Estes números estão sendo consolidados em razão, principalmente, de seis grandes negócios que foram fechados pela Mercedes-Benz em dezembro. No segmento de ônibus a companhia vendeu 1 mil unidades urbanas e rodoviárias para renovação de empresas do Grupo Constantino, e 905 unidades para a Secretária de Saúde de Minas Gerais.

 

No segmento de caminhões a empresa vendeu mais 150 caminhões para a Raízen, a principal produtora álcool, cem unidades para a Risa, uma das principais transportadoras de combustíveis da Região Nordeste, e 150 para a Transportadora Transoeste, especializada no transporte de grãos na Região Centro-oeste.

 

O extrapesado Actros foi o grande destaque de vendas Mercedes-Benz este ano. Até novembro foram emplacadas 1,3 mil unidades do modelo, com um aumento de cerca de 55% sobre o mesmo período do ano anterior.

 

Além desta melhora nas vendas domésticas a Mercedes-Benz também obtém bom resultado nas suas exportações: até novembro vendeu 7 mil 491 unidades, caminhões e ônibus, 34% a mais do que as 5 mil 604 em igual período do ano passado. Seus maiores mercados internacionais são Argentina, com 5 mil 710 unidades e crescimento de 33%, Chile, com 859 veículos e 44% de crescimento, e Peru, com 458 unidades e 24% de crescimento.

 

De acordo com Philipp Schiemer, presidente da empresa no Brasil e CEO para a América Latina,“o resultado deste ano pode ser considerado como bem expressivo, especialmente porque no início deste 2017 ainda registramos baixos volumes de vendas. Os primeiros sinais efetivos de retomada aconteceram somente nos últimos meses do ano”.

 

30% de crescimento – Schiemer previu que 2018 poderá ser positivo para a indústria de veículos comerciais, com índices de crescimento bastante interessantes tanto em caminhões como em ônibus: “Se mantivermos o ritmo de vendas destes últimos meses de 2017 poderemos crescer 30% no segmento de caminhões e 15% nos ônibus”.

 

“A atividade econômica do País está se recuperando como um todo e isto, somado ao fato de que estamos trabalhando com juros mais baixos, poderá representar uma boa possibilidade de crescimento.

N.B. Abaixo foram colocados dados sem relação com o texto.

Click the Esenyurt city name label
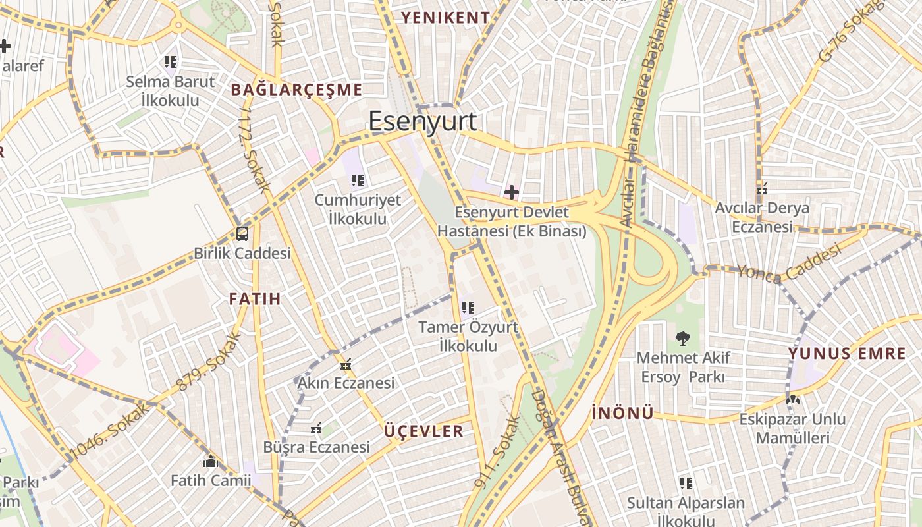[x=422, y=122]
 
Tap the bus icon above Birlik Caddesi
[x=242, y=233]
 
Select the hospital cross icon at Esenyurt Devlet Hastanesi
[x=511, y=192]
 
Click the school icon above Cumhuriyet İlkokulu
[x=358, y=180]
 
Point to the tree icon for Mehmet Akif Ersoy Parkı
[x=683, y=339]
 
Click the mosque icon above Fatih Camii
[x=211, y=461]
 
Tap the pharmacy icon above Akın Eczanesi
[x=346, y=364]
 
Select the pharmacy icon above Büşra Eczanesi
[x=316, y=429]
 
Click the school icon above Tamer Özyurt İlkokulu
[x=468, y=307]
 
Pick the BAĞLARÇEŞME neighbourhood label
[x=296, y=90]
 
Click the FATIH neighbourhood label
[x=255, y=299]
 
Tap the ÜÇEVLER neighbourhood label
[x=424, y=431]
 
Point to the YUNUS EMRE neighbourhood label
[x=847, y=354]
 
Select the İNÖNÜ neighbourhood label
[x=622, y=413]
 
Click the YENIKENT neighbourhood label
[x=446, y=18]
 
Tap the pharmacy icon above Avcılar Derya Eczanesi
[x=763, y=189]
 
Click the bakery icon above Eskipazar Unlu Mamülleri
[x=792, y=399]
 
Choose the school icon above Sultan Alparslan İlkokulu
[x=686, y=484]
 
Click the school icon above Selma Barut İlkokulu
[x=171, y=63]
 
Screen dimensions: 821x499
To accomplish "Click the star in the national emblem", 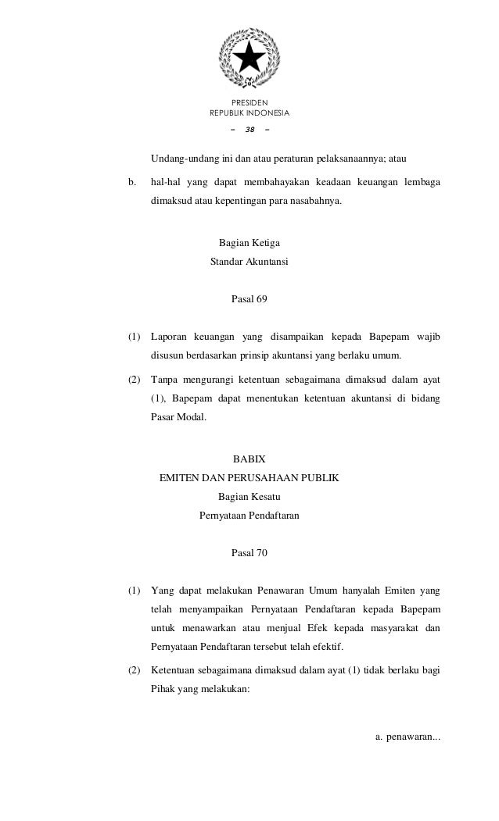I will [249, 55].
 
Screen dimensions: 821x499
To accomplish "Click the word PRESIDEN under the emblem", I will [250, 102].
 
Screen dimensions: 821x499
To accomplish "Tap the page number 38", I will [250, 130].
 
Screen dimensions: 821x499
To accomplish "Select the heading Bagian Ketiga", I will [250, 244].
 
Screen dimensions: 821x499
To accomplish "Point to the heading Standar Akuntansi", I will [250, 262].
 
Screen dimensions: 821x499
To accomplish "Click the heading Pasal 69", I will [250, 299].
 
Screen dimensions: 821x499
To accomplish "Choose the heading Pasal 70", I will [250, 553].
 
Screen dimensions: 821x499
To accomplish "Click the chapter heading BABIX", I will [250, 459].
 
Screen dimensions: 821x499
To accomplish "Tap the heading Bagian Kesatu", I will [250, 496].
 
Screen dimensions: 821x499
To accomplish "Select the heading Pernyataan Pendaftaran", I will [250, 516].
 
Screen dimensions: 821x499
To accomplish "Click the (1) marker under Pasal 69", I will [135, 337].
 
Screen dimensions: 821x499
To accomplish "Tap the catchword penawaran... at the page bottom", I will [407, 736].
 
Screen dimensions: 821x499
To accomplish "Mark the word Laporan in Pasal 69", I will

Mais: as perspectivas da safra agrícola também são positivas e, em razão de ser um ano eleitoral, também acredito que teremos um crescimento das obras de infraestrutura.”

 

Ele recordou, no entanto, que a base de comparação, as vendas deste ano, que serão de cerca de 52 mil unidades, será muito baixa.

 

Ou seja: na sua visão, mesmo que sejam alcançados esses 30% de crescimento, as vendas de caminhões em 2018 ficarão em torno das 67 mil unidades, bastante longe, portanto, dos recordes registrados no início desta década, quando o mercado brasileiro chegou a absorver quase 170 mil unidades anuais. O mesmo raciocínio também pode ser aplicado aos ônibus.

 

O presidente da Mercedes-Benz também contou que, em virtude desta recuperação tanto das vendas domésticas como das exportações verificada nos últimos meses, sua produção já alcança cerca de 160 unidades/dia, caminhões e ônibus, com crescimento sobre o volume verificado no início do ano -- que era de 140, 145 veículos/dia em média.

 

Com isto a fábrica de São Bernardo do Campo, SP, por exemplo, que emprega 7 mil trabalhadores, já está operando em um turno completo e negociou com o sindicato o trabalho extra em onze sábados até abril. Mais: 120 colaboradores que foram afastados em layoff já retornaram ao trabalho e 86 aprendizes serão incorporados ao trabalho em janeiro. Schiemer comemorou: “Há muito tempo não conseguíamos contratar nem mesmo estes aprendizes”.

 

Já em Juiz de Fora, MG, onde é montado o Actros, também foram realizadas 85 novas contratações, que se juntaram aos setecentos funcionários da unidade.

 

As férias coletivas também serão reduzidas nas duas unidades. E, se a possibilidade de crescimento para o ano que vem se confirmar, Schiemer não descarta a retomada de um possível segundo turno: “Talvez isso seja necessário em algumas áreas específicas, mas antes de tomarmos essa decisão precisamos acompanhar de perto a evolução do mercado e ter a certeza de que tudo seguirá evoluindo de forma positiva”.

 

Foto: Divulgação.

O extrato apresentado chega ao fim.